Some people simply wrote down a “cheat-sheet” of the BASIC commands they needed to load a program off tape (or less often, disk) but if you had an ounce of curiosity or you were on a budget you learned how to write programs because it was a way to make the machine do more than it could do out-of-the box, and the only cost was your time.  It was also relatively easy.  Most periodicals and books that discussed these machines included program listings (source code) for all kinds of games and applications, written right in the text of the pages that you’d simply type in to your BASIC prompt, use and modify them to suit your own needs and save on tape for later use.  It never occurred to me at the time (I didn’t think about software licensing much before age 10) but this was not unlike how open-source software development works today, largely because the only way to transfer software this way was in source-code form.

But what does this have to do with Javascript?  Compared to other programming languages of the time (C, Pascal, etc.) BASIC, in a number of ways, sucked.
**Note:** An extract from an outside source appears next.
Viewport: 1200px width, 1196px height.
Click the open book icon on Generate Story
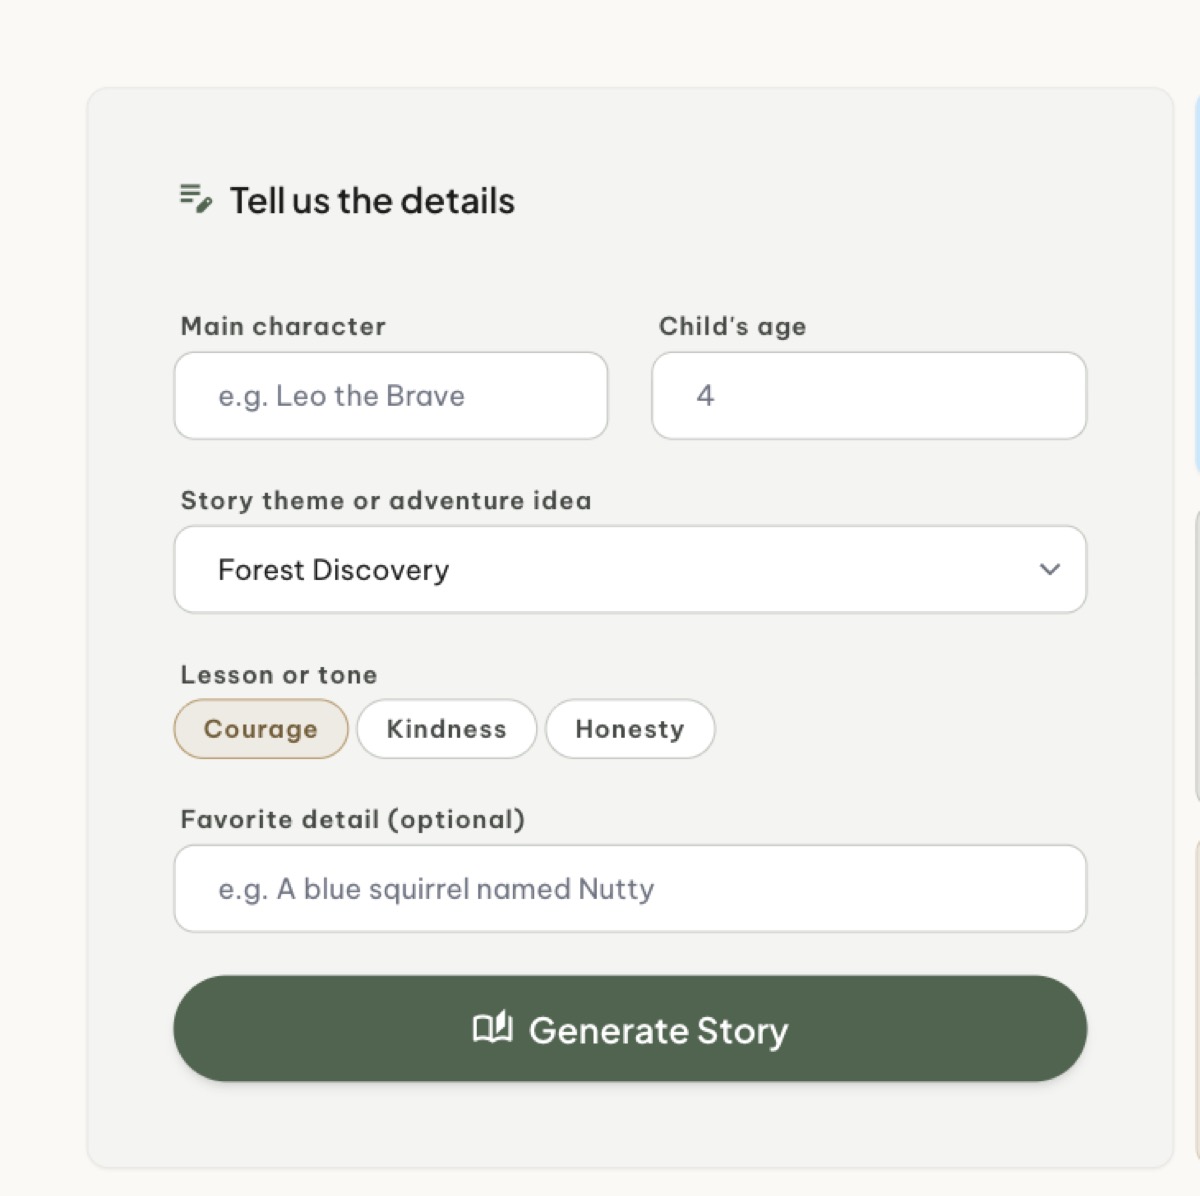point(492,1027)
It was interpreted which made it slow, it was weakly-typed, the flow-control structures almost encouraged the use of GOTO and most implementations required using short, unintelligible variable names.  Compared to something like C, BASIC was not the best programming language, but it was what we had.  On some machines there were compilers for other languages available, but most of them were expensive and only worked on the higher-end machines, and the code they produced was binary, so it only ran on the type of computer it that they were compiled on.  Bear in mind that 80’s microcomputers used an assortment of processors and some varied wildly in their hardware architecture, making binary-distributed programs incompatible between machines (even sometimes machines of the same product line).  However programs written in BASIC and distributed in source-code form often ran unmodified on machines from different companies, or if not they required small modifications that most owners were capable of.
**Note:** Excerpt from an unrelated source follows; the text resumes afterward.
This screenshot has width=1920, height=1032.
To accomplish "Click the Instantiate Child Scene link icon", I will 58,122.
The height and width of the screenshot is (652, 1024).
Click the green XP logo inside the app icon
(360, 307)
Regardless of its limitations when compared to other languages, some very cool things were built with BASIC, but probably the most important thing created this was was a generation who saw the personal computer not as a thing to run applications or a game console but as a blank slate, capable of becoming anything you wanted, without having to buy anything else, limited only by your imagination, time and gumption.  The pervasive access to the BASIC language provided a way for these programmers to write software with confidence that it could be shared, unencumbered by technical limitations, and work on the inexpensive computers of their friends and neighbors.
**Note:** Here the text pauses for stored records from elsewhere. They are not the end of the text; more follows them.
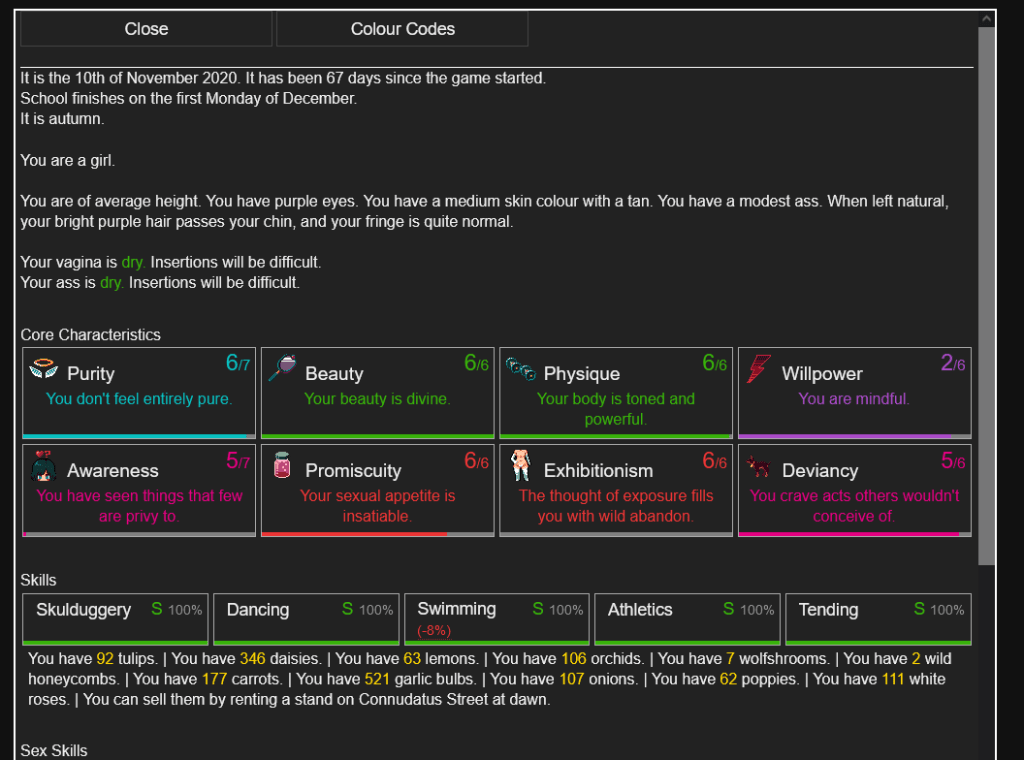The height and width of the screenshot is (760, 1024).
Task: Click the figure icon beside Exhibitionism
Action: coord(520,466)
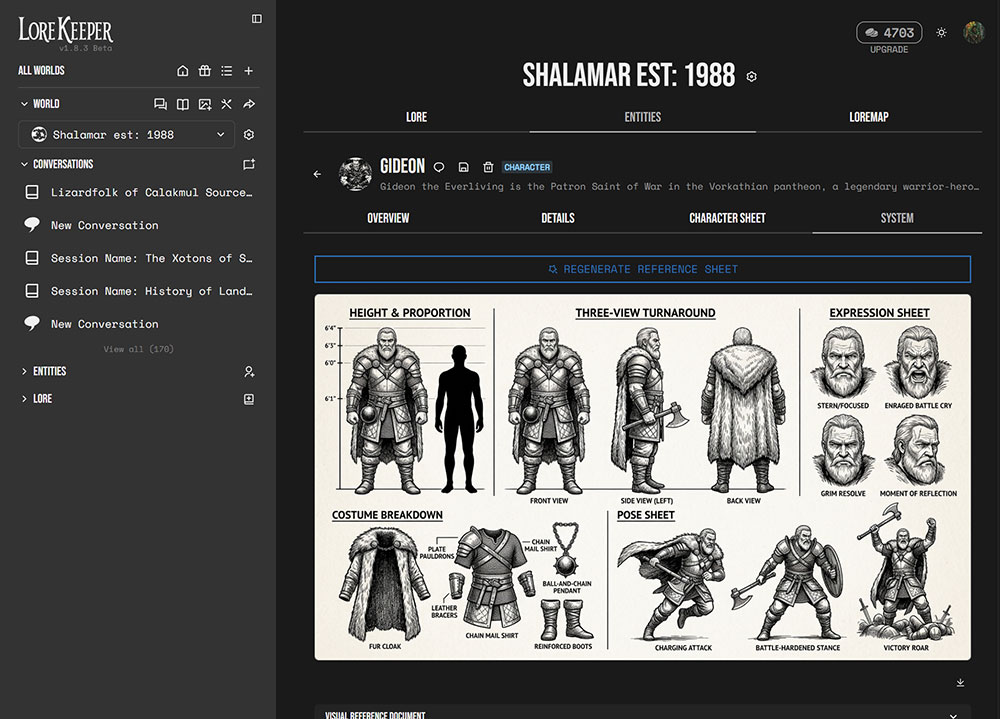1000x719 pixels.
Task: Open world settings with the gear icon
Action: pos(248,134)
As microcomputers evolved there were efforts to address the limits of BASIC or to replace it altogether, and the result of those efforts reduced the number of computer owners who learned to program, and made the programs writing by the remaining programmers harder to write and share-able and compatible. Eventually personal computers began shipping with no programming languages at all, and the era of the computer “user” began.

Today we live in a world where computers are everywhere but programmers are rare.  Many people could benefit from the ability to make their computers do more than they were designed to do, but there is an impression that this is hard, and should be left to professionals (I’m not going to say the software development industry is completely responsible for this impression, but it’s advantageous for them to maintain it).  Given the knowledge that the tools are available to them, and the encouragement I think that most “users” have the potential to become programmers and not only do I think it would help them solve specific problems, it would change the way they look at the relationship between their computers, the companies that make them and themselves.  The personal computer is a magical thing that can create enormously valuable stuff out of almost nothing, but we’ve constructed a world where most people who use them are oblivious to this potential and this is exploited in ever increasing ways.

Javascript has flaws, and is not perfect for every application, but it is available on almost every personal computer made today, and I’ve seen some very amazing things built with it.  The computers we have don’t make it as obvious as the microcomputers of yore, and the culture that separates “users” from “programmers” is strong, but with the right tools, culture and attitude I think we could turn the tide.  In a world that is increasingly built out of software this is as important as it ever has been.